As far as easy, straight-to-e-reader publishing goes, Amazon’s Kindle Direct Publishing is still the reigning champion, in no small part because the Kindle still remains the leading e-reader on the market. Barnes and Noble has had its own self-publishing software for years, but you wouldn’t know by the numbers; while PubIt! attracted 20 percent more independent authors every quarter, Kindle is already overflowing with them, to the point where 27 of Kindle’s top selling 100 books are self-published. And while 25% of books on the Nook platform are self published, between CreateSpace and KDP, that number is most likely much higher on Amazon’s vast marketplace
Nook fans will be happy to note that Barnes and Noble is looking to change all that, however. Yesterday they announced the relaunch of their self-publishing program under a new name, Nook Press (which already sounds much more enticing as a publishing platform, in our opinion!). This new platform has web-based content tools for authors to write, edit, format and publish their work, as well as an online forum for writers to share their work securely, and merchandising opportunities in the Nook Store.
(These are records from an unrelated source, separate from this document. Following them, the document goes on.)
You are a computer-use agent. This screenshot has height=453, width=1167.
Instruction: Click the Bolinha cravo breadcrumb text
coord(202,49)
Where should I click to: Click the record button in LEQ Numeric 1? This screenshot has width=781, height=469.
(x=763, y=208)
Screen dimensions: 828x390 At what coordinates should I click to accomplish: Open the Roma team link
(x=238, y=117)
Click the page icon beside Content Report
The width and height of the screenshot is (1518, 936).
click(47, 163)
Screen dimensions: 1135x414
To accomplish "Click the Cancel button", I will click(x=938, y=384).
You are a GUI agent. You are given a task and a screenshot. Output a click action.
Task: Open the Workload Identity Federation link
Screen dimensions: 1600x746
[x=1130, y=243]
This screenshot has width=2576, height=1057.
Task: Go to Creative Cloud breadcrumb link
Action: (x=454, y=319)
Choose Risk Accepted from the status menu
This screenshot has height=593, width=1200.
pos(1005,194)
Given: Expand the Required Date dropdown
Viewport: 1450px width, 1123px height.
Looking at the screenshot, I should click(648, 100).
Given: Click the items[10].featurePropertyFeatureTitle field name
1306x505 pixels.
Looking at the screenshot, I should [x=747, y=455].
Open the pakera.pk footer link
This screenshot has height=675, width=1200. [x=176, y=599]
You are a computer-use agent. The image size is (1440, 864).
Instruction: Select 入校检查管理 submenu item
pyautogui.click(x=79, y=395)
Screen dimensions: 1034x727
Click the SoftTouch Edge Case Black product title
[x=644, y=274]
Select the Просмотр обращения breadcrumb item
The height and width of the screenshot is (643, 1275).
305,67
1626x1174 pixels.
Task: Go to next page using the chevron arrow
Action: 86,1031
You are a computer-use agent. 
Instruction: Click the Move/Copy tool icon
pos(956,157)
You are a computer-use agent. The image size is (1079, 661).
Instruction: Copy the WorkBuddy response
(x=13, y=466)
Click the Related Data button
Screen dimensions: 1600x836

Authors who opt to use the Nook system will be able price their titles between 99 cents and $199.99 and receive royalties accordingly. As The New York Business Journal reported, “For Nook Press Nook Books priced at or between $2.99 and $9.99, authors receive 65 percent of the list price for sold content. For those priced at $2.98 or less, or $10 or more, authors receive 40 percent of the list price. Nook Press authors will be compensated from the list price they set with no additional charges, regardless of file size.”
PaidContent writer Laura Hazard Owen notes that in contrast to Nook Press, Amazon’s KDP pays “a 70 percent royalty on most ebooks between $2.99 and $9.99 and a 35 percent royalty on those under $2.99 or over $9.99.” So if you were to publish a book between $2.99 and $9.99 — where most ebooks tend to fall — you might end up sticking with Amazon. But if you’re looking to release a string of short $2.00 books to just build up an audience, it might be worth checking out Nook. The competition at Nook may also be less intense, so you could even end up higher on the bestselling list than you would on Amazon.
While we’re waiting to see with everyone else whether or not Nook Press will be able to carve out a bigger role for itself in the self-publishing market, we’re very happy that the industry is getting more competitive. The more outlets there are for self-publishers, the likelier it is that self-publishing will be seen less as a passing fad and more as a viable business venture.